I see that the International Journal of Person-Centered Medicine (Int J Pers Cent Med) has now published a large number of short papers: here.
The collection includes my own co-authored paper with Ken Schaffner (pictured). I’m sure Ken won’t mind me saying that I viewed our co-production with some anxiety. We were, in effect, instructed by Juan Mezzich to co-author a piece on philosophy of science relevant to the Program on Psychiatry for the Person but also given a tiny word limit.
This presented two problems: we would have to select a single idea or problem area rather than attempt to summarise everything that might be of relevance. It seemed to me that the most obvious philosophy of science issue connected to this programme rather than any other area of psychiatry was the relation of understanding and explanation. But this prompted the second problem: Ken and I have entirely different underlying assumptions about this.
I take it that it marks the distinction between the normative space of reasons and something with an entirely different explanatory logic, perhaps subsumption under laws.

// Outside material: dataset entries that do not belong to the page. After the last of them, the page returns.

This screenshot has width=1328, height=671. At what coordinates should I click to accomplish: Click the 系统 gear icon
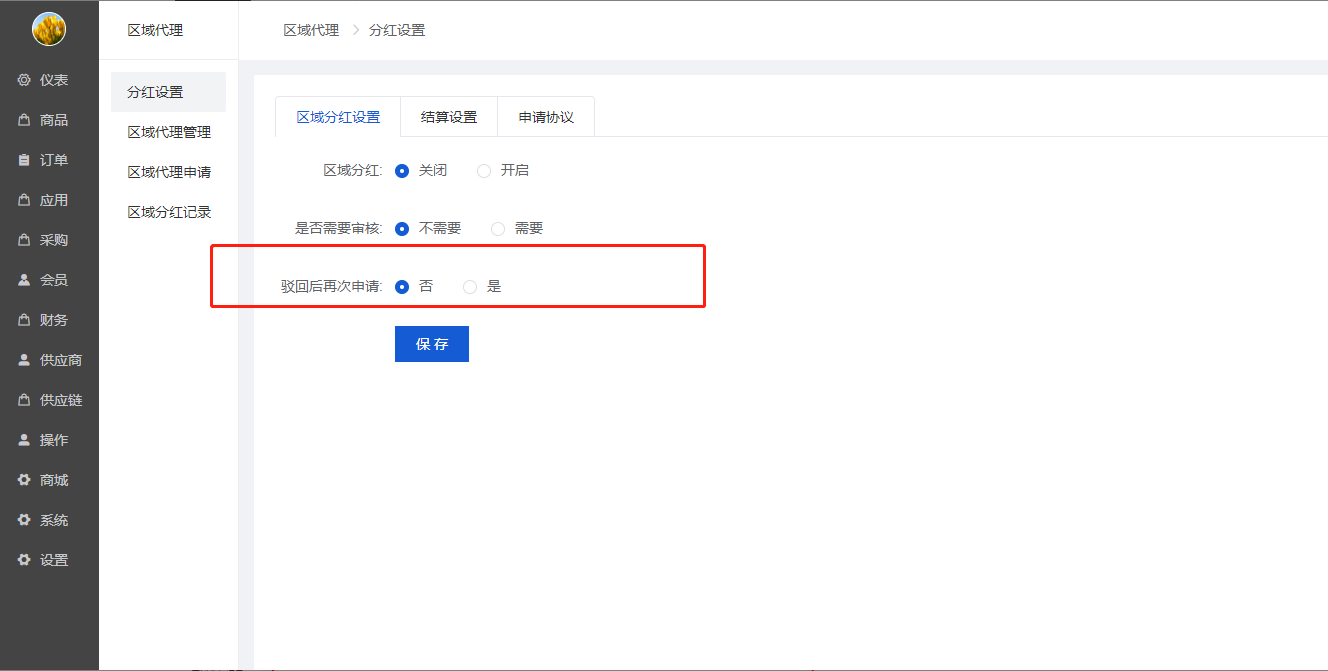click(24, 520)
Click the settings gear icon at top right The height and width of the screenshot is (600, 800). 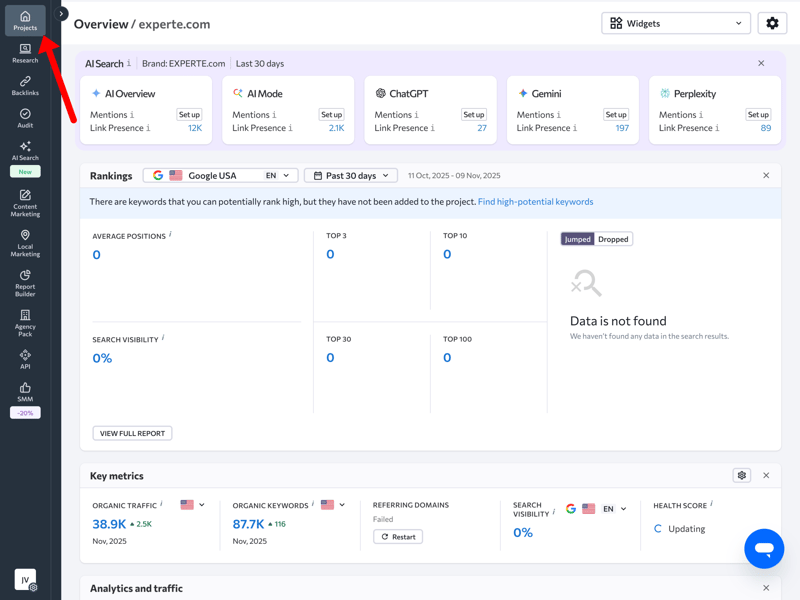click(772, 23)
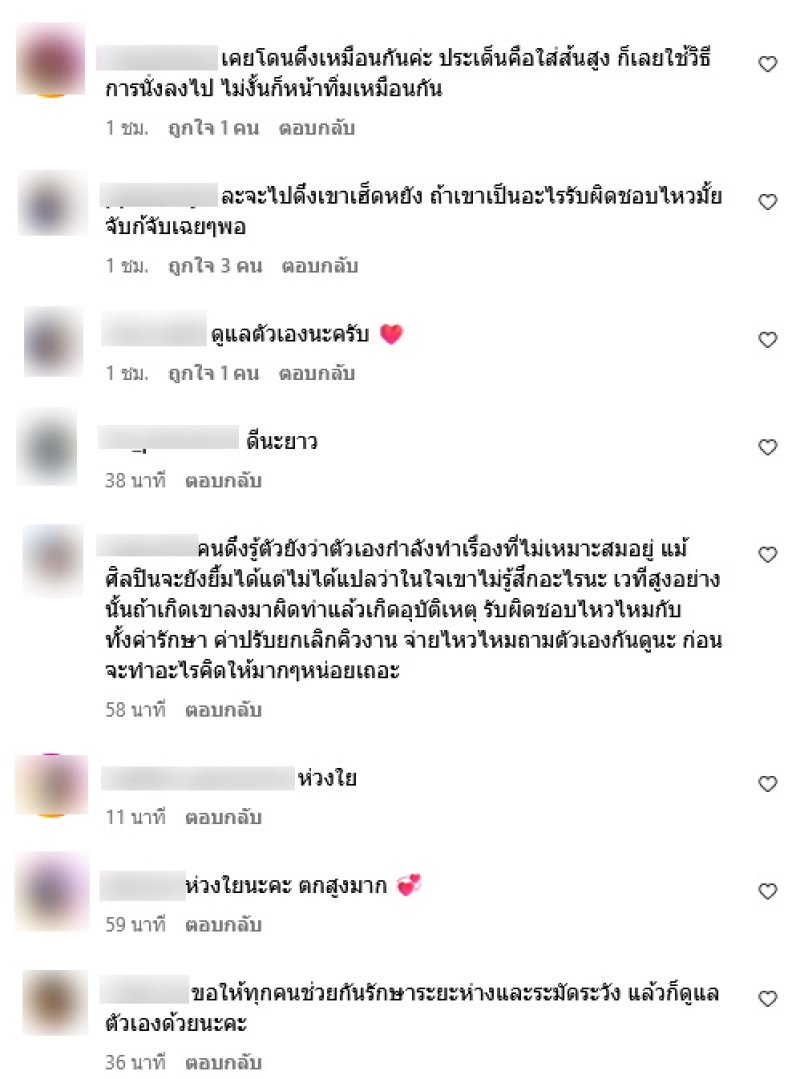
Task: Tap heart beside the ห่วงใย comment
Action: click(x=768, y=783)
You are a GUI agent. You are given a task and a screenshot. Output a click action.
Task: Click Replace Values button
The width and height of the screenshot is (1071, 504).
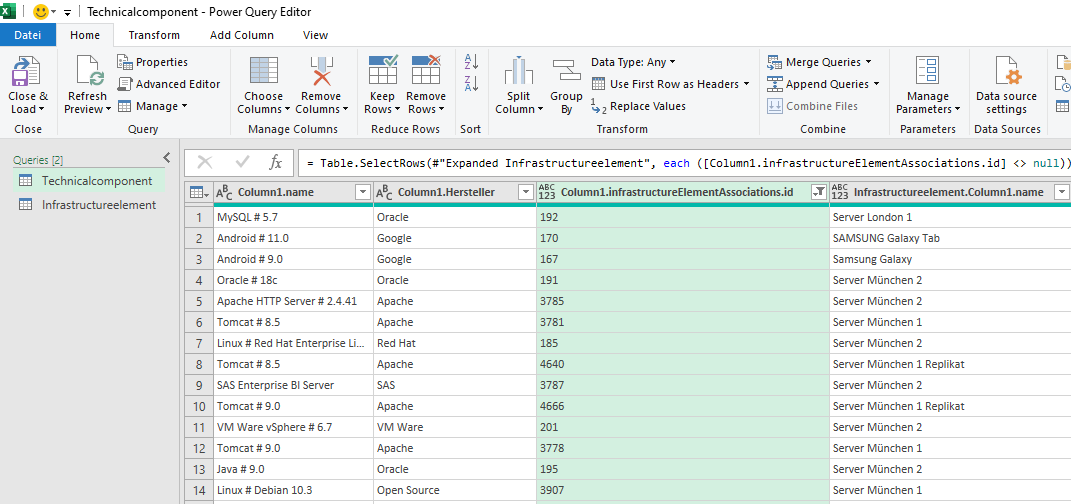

Ken does not start from that assumption. He assumes a much more pragmatic view that there are different conceptual tools for different jobs. (I first met him at a WPA conference and pressed him on how he proposed to accommodate the normativity of person-level explanations in his multi-level model. He looked at me quite blankly. On that day, it simply wasn’t in his mind. (That is not to say he is not fully up to speed on the debate as seen from the normativist side even if he disagrees with us.))
Still, in my old age, I have ended up with a view which is much closer to that than I would have thought when writing my PhD. I don’t think that we should assume that there cannot be local liaisons between elements in both schemes. And I don’t think that we should aim at a single stereoscopic view (in Sellars’ phrase). So perhaps this ends up looking rather pragmatic. But the underlying view is that there is a distinct kind of logic. Does that starting difference matter if it becomes disguised or ameliorated by some additional thoughts? I am inclined, still, to think it does or should.
In the end, however, our piece is so short that all we can do is flag the issue and flag different approaches to dealing with it. I hope that, perhaps for psychiatrists, there is some value in that.